- WHAT TO PRODUCE
Lines to restate from the data below: from the one containing "Instruction: Edit the" to the one containing "Viewport: 1024px width, 1024px height.", both included. Give them again exactly, and only them.

- INFORMATION GIVEN
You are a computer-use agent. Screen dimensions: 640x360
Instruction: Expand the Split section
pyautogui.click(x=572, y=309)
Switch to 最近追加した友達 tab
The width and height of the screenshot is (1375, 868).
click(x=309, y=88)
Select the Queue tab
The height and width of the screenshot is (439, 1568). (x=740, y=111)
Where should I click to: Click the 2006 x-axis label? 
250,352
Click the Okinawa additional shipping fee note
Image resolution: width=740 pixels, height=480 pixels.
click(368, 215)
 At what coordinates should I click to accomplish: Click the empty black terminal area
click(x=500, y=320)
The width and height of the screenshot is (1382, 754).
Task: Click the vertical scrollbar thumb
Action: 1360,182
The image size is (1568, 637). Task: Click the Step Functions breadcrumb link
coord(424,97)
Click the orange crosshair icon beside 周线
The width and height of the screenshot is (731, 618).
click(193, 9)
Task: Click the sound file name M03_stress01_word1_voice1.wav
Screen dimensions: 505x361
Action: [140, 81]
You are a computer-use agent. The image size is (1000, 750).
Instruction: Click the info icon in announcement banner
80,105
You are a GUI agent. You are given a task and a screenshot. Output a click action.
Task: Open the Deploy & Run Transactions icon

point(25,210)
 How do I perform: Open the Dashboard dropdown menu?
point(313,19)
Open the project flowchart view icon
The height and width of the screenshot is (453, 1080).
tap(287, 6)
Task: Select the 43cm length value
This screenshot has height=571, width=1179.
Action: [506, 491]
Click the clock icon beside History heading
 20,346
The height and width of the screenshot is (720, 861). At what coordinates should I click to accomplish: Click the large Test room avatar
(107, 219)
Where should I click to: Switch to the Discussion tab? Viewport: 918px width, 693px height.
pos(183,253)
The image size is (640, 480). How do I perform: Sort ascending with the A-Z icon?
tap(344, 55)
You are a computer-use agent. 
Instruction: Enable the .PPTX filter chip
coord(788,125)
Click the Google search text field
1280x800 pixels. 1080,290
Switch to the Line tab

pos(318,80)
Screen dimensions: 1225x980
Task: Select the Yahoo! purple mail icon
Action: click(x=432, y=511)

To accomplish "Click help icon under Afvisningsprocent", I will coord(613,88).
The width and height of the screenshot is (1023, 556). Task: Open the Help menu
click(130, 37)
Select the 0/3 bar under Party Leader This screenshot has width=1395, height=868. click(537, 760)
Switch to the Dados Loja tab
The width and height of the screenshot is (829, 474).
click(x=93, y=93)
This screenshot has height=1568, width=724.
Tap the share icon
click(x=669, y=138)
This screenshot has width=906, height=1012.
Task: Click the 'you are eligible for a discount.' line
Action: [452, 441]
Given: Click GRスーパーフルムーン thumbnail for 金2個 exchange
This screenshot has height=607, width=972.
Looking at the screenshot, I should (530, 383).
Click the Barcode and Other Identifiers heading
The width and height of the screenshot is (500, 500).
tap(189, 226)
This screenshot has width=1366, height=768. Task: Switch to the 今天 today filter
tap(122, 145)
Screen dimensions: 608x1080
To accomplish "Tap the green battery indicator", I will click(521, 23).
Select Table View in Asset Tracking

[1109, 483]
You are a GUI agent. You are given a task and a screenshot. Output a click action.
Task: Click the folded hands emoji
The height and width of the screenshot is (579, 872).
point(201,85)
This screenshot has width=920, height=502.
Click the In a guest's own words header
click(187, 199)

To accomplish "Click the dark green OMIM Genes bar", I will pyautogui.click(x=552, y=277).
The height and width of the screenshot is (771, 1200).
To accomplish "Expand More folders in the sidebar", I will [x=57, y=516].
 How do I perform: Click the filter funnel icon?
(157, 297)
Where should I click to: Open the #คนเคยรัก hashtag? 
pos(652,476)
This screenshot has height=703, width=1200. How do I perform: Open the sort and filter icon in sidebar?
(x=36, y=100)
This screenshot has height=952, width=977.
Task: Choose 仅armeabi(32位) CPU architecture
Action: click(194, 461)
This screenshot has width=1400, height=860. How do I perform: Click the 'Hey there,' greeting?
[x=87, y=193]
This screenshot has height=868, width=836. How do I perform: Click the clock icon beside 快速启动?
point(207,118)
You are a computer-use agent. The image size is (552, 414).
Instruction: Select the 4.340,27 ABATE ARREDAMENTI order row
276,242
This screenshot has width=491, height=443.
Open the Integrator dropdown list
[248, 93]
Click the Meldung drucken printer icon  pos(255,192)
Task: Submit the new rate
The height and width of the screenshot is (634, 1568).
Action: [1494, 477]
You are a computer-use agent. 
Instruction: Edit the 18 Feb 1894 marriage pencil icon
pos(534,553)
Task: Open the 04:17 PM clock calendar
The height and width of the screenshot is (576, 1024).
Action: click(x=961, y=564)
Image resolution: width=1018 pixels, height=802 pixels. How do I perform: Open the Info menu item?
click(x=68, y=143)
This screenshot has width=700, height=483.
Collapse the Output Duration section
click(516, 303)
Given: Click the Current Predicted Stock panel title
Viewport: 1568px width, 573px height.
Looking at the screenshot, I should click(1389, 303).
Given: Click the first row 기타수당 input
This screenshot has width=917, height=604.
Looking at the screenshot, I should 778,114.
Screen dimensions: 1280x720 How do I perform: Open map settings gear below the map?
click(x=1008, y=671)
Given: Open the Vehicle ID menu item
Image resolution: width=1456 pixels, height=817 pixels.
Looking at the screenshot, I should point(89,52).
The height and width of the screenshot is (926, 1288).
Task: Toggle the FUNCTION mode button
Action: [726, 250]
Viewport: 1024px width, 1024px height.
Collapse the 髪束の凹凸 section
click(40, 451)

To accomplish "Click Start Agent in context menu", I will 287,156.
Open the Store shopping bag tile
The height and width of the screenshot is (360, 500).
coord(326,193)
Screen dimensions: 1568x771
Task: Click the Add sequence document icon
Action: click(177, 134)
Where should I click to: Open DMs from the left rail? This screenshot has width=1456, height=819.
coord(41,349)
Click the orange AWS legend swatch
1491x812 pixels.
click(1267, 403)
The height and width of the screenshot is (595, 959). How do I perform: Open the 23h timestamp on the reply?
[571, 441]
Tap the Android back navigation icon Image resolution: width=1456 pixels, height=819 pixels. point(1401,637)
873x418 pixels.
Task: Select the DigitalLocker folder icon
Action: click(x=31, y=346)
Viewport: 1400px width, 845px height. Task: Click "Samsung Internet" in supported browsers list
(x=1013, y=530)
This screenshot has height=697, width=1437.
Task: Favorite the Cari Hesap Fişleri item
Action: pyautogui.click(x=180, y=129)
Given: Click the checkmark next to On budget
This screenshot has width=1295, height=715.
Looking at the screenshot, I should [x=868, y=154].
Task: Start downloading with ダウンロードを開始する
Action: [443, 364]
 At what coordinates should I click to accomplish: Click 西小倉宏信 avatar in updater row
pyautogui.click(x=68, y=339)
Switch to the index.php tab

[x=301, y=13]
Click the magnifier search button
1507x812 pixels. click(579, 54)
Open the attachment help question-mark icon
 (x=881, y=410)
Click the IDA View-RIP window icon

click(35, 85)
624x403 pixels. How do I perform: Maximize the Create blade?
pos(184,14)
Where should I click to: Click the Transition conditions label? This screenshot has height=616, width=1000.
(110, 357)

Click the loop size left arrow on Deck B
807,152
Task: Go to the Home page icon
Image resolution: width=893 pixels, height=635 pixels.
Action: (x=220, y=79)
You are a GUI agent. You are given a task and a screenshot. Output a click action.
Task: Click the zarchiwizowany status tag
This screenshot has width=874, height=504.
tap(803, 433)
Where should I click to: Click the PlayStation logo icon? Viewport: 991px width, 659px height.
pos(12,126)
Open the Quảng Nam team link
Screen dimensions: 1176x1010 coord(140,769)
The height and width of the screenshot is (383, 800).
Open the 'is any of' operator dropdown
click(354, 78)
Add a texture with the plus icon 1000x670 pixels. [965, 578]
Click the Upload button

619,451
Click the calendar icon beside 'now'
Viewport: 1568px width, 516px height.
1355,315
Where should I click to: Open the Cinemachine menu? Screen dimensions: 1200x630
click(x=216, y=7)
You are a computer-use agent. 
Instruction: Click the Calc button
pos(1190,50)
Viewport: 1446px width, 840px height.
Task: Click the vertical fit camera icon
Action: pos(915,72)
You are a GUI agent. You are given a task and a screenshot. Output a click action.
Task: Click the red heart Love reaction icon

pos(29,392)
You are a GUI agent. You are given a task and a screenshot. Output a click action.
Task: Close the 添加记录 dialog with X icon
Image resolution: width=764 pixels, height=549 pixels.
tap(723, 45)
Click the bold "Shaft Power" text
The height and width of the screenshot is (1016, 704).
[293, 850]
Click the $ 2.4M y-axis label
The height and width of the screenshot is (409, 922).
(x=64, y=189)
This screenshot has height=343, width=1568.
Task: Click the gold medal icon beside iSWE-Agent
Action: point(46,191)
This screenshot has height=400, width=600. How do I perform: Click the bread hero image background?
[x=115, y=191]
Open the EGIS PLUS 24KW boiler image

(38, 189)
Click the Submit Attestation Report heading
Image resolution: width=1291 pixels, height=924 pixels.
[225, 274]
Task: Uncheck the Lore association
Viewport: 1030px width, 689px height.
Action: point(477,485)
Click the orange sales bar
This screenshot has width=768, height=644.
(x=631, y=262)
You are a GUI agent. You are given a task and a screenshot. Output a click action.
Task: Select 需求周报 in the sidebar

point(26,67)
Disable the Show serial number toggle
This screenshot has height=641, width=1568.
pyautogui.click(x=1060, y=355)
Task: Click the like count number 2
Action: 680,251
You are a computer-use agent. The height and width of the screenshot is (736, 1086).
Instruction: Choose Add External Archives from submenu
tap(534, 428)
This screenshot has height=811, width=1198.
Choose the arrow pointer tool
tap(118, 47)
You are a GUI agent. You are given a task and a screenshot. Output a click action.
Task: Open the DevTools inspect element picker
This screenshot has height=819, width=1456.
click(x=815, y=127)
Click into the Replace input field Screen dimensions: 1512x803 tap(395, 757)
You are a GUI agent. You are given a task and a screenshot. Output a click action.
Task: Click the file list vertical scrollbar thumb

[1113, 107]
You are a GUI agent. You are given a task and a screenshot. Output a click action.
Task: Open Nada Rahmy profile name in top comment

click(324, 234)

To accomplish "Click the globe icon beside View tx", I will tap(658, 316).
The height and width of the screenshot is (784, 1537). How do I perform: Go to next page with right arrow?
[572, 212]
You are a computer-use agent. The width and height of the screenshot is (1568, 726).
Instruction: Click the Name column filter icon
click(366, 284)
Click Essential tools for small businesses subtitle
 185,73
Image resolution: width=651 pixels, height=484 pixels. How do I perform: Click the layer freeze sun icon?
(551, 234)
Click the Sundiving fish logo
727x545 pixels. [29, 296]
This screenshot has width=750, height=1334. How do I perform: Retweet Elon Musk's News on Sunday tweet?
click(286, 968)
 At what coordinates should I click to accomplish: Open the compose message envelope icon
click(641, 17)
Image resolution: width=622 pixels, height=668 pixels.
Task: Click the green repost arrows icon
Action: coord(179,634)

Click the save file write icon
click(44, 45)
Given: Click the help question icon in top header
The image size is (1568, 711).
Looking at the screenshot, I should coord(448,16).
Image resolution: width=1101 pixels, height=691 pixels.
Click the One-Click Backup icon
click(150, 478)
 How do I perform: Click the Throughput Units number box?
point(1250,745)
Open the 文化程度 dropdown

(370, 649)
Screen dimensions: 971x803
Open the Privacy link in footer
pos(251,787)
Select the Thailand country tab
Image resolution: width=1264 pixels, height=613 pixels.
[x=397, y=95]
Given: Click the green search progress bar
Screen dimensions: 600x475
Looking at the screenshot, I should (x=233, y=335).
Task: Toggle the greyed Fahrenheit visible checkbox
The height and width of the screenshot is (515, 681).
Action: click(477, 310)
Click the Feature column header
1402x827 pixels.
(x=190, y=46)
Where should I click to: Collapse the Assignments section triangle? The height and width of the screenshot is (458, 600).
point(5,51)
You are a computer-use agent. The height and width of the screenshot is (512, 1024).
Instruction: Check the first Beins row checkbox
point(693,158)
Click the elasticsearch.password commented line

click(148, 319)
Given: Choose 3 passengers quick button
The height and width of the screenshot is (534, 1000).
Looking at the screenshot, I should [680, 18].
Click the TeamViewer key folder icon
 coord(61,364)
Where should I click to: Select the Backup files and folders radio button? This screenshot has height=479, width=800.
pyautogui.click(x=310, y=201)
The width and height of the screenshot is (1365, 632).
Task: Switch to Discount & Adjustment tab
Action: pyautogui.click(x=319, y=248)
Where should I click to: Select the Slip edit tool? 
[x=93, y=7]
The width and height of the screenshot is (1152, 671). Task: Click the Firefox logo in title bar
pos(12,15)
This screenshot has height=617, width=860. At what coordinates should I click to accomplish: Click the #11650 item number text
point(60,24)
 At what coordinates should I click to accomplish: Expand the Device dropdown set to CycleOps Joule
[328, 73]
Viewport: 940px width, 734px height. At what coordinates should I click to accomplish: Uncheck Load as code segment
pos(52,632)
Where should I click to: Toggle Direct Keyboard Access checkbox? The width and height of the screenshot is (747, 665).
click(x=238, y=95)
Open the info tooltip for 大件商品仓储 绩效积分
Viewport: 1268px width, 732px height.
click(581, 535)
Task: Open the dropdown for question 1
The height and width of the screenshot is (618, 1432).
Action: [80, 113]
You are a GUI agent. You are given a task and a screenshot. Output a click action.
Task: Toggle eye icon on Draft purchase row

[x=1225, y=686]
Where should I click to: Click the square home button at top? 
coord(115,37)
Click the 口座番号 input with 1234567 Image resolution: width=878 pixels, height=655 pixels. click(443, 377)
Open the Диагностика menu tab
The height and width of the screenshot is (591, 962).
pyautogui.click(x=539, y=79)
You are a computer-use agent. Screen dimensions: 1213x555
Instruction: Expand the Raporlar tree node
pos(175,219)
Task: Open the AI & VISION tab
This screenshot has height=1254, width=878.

- COMPLETED EXERCISE
Instruction: Edit the 18 Feb 1894 marriage pencil icon
pos(534,553)
Task: Open the 04:17 PM clock calendar
The height and width of the screenshot is (576, 1024).
Action: click(x=961, y=564)
Image resolution: width=1018 pixels, height=802 pixels. How do I perform: Open the Info menu item?
click(x=68, y=143)
This screenshot has width=700, height=483.
Collapse the Output Duration section
click(516, 303)
Given: Click the Current Predicted Stock panel title
Viewport: 1568px width, 573px height.
Looking at the screenshot, I should click(1389, 303).
Given: Click the first row 기타수당 input
This screenshot has width=917, height=604.
Looking at the screenshot, I should 778,114.
Screen dimensions: 1280x720 How do I perform: Open map settings gear below the map?
click(x=1008, y=671)
Given: Open the Vehicle ID menu item
Image resolution: width=1456 pixels, height=817 pixels.
Looking at the screenshot, I should point(89,52).
The height and width of the screenshot is (926, 1288).
Task: Toggle the FUNCTION mode button
Action: [726, 250]
Viewport: 1024px width, 1024px height.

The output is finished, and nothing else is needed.